Their strategy did not succeed based on a set of austerity measures, but on the inexhaustible strength of a compelling heritage. Even the deputy minister of homeland security, Eleftherios Oikonomou, was not announcing a series of police orders, but explaining the moral value of civic duties. 
 
Let me add here that for similar reasons Israel was among the clear winners over the pandemic’s first wave.
Both of these historic countries and close friends maintain as a cornerstone legacy the traditional obligation “to care for one’s own” and in particular to respect and care for their elders.
Thus, grounding their collective effort in a rich cultural heritage that began many centuries ago, the corresponding officials in charge projected a steadfast vista for action that made the difference.
 
One should recall at this point Winston Churchill’s astute remarks that “the further back you look, the further ahead you can see.”

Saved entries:
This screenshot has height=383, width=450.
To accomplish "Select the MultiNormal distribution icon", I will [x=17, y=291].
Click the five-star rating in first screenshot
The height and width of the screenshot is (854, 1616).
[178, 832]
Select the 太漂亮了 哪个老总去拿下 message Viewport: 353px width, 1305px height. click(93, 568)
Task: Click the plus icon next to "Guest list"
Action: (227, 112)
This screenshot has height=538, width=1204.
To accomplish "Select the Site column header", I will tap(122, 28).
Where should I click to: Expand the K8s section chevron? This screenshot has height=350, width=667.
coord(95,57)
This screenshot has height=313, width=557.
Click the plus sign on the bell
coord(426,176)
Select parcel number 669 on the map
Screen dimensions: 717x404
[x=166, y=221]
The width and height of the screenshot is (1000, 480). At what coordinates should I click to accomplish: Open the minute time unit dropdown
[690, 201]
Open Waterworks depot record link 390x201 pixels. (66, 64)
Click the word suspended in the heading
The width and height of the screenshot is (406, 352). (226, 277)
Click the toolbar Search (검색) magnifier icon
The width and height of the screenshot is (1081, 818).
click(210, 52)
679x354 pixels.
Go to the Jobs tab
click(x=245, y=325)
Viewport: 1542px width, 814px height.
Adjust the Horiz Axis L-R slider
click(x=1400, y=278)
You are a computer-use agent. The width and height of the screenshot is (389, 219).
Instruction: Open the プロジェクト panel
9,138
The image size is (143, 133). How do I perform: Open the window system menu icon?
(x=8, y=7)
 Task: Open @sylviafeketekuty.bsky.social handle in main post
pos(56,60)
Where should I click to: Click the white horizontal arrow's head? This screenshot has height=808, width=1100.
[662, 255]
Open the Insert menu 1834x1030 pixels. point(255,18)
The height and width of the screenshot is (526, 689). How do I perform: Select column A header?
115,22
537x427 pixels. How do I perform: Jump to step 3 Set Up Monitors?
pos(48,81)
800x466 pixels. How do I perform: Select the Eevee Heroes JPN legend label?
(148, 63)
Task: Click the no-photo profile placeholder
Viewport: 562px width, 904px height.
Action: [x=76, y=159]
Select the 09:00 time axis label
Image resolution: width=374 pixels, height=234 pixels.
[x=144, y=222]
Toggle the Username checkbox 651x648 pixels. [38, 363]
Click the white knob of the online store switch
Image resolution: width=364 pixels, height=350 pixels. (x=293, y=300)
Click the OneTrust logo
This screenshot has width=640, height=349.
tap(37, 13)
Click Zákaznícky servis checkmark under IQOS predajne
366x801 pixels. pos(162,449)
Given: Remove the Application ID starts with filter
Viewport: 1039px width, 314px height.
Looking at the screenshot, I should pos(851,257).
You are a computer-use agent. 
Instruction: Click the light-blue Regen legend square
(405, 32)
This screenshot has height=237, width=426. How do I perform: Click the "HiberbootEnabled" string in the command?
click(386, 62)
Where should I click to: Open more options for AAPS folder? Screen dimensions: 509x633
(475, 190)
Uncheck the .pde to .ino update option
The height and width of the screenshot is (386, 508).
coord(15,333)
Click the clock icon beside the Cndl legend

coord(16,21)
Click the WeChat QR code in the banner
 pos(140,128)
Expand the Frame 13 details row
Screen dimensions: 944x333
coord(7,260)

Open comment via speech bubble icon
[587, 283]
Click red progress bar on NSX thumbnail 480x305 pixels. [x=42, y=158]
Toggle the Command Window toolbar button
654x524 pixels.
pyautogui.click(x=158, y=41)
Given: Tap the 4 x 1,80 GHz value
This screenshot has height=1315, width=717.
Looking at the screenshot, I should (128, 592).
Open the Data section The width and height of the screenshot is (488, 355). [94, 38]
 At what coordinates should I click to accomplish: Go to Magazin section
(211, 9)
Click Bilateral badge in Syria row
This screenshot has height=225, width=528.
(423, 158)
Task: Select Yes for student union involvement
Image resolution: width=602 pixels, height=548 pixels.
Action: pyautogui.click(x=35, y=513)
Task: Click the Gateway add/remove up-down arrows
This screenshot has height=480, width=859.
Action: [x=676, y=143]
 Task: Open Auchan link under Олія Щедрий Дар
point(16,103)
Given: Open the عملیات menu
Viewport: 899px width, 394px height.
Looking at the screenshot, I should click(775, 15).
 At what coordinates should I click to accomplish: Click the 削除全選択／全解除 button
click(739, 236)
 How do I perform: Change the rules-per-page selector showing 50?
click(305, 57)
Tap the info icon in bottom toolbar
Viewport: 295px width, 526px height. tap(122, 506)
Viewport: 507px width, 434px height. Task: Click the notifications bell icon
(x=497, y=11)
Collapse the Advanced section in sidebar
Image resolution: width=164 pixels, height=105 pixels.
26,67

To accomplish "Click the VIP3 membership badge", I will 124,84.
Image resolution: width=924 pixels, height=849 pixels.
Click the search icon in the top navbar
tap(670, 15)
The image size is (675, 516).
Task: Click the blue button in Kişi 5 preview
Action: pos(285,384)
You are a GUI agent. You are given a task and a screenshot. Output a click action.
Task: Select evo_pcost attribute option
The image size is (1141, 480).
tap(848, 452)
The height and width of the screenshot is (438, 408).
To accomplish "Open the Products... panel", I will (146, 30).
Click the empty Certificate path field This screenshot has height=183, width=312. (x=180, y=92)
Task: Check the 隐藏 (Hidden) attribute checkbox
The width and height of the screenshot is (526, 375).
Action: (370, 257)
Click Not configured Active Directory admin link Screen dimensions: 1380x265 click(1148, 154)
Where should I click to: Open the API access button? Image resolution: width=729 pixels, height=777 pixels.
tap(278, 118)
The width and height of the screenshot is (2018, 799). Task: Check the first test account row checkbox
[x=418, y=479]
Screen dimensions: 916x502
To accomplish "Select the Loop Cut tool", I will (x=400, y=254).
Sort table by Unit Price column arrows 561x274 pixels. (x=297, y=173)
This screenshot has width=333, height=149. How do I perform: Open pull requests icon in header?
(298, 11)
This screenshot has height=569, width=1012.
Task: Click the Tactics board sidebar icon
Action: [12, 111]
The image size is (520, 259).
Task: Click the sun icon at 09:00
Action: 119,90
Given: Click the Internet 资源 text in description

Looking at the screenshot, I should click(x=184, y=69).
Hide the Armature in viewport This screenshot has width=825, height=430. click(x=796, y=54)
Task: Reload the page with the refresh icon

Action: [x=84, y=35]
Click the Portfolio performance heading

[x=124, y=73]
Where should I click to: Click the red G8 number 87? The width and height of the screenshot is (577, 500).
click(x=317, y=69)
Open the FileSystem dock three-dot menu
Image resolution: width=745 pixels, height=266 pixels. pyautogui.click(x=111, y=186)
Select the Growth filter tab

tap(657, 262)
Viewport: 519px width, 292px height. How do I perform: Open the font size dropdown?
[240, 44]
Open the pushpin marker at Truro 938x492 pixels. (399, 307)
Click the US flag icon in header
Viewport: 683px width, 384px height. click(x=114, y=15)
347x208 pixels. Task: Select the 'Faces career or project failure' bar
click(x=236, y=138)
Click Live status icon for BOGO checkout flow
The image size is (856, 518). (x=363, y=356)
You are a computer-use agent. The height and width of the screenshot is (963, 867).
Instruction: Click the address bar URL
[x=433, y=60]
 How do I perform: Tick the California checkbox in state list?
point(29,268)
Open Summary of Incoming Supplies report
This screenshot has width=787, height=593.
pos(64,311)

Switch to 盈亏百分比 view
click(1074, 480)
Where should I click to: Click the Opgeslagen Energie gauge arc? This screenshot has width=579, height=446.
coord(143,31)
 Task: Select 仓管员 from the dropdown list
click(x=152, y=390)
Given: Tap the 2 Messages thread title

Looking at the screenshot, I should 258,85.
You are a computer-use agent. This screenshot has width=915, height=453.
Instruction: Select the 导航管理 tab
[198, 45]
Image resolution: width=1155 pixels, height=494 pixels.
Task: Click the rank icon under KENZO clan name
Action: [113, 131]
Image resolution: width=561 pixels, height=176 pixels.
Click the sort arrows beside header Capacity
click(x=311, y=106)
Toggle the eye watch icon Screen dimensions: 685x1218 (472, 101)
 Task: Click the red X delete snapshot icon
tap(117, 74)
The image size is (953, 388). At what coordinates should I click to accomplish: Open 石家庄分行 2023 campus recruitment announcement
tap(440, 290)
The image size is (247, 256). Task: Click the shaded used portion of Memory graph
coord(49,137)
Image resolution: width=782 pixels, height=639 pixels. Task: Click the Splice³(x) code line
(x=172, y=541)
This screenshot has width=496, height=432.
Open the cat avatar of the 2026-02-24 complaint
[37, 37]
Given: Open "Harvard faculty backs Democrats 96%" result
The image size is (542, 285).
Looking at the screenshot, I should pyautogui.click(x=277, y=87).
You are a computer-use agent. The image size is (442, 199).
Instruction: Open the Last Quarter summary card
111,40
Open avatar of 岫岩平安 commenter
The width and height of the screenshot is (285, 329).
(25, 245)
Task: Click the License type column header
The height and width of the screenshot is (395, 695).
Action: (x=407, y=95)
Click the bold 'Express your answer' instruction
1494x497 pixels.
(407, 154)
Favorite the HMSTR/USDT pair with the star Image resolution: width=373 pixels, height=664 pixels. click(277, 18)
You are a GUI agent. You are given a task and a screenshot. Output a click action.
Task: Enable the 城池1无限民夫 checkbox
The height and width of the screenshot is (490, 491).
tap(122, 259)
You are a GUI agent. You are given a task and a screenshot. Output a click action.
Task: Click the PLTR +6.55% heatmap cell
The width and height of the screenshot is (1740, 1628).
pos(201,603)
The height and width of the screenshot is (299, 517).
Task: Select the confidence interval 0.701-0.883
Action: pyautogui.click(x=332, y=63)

**Assigned task 1:**
According to the passage about heritage and the pandemic, who was the deputy minister of homeland security?
**Assigned task 2:**
From the passage about heritage and the pandemic, return the part that opens with the words containing "Both of these" and closes with "made the difference.".
**Assigned task 3:**
Take the passage about heritage and the pandemic further from where it stops.

**Task result 1:**
Eleftherios Oikonomou.

**Task result 2:**
Both of these historic countries and close friends maintain as a cornerstone legacy the traditional obligation “to care for one’s own” and in particular to respect and care for their elders.
Thus, grounding their collective effort in a rich cultural heritage that began many centuries ago, the corresponding officials in charge projected a steadfast vista for action that made the difference.

**Task result 3:**
He also pointed out the commonalities between the Greek and Jewish cultures and their contributions to Western civilization, as they comprise its two main pillars.
Churchill’s poignant remarks are verified by the growing relations between the two countries that have fully understood the potential rewards of such a historic alliance.
 
Respectively, Greeks and Jews the world over have welcomed the encouraging news and are currently involved in joint initiatives of understanding and planning for a truly cooperative future.
 
Human beings crave positive judgments about their worth or dignity. Recognition that comes from within us or the society around us.
According to the Greeks, “thymos” is the third part of the soul and the seat of judgments of worth.
As Francis Fukuyama notes in his book Identity, thymos is the seat of today’s identity politics. Through the years, the word thymos acquired for the Greeks additional nuances and reached today’s use that includes the meaning of “wrath”. 
 
It was with such a notion of thymos, conveying a sense of embitterment and anger in the face of unfairness, that a few years ago, during their economic crisis, the Greeks went through a humiliating experience.
On June 14, 2015, in the midst of the crisis, the German newspaper Die Welt was referring to the Greek people not as Greeks but a “Turkish-molded mixture of Slavs, Byzantines, and Albanians.”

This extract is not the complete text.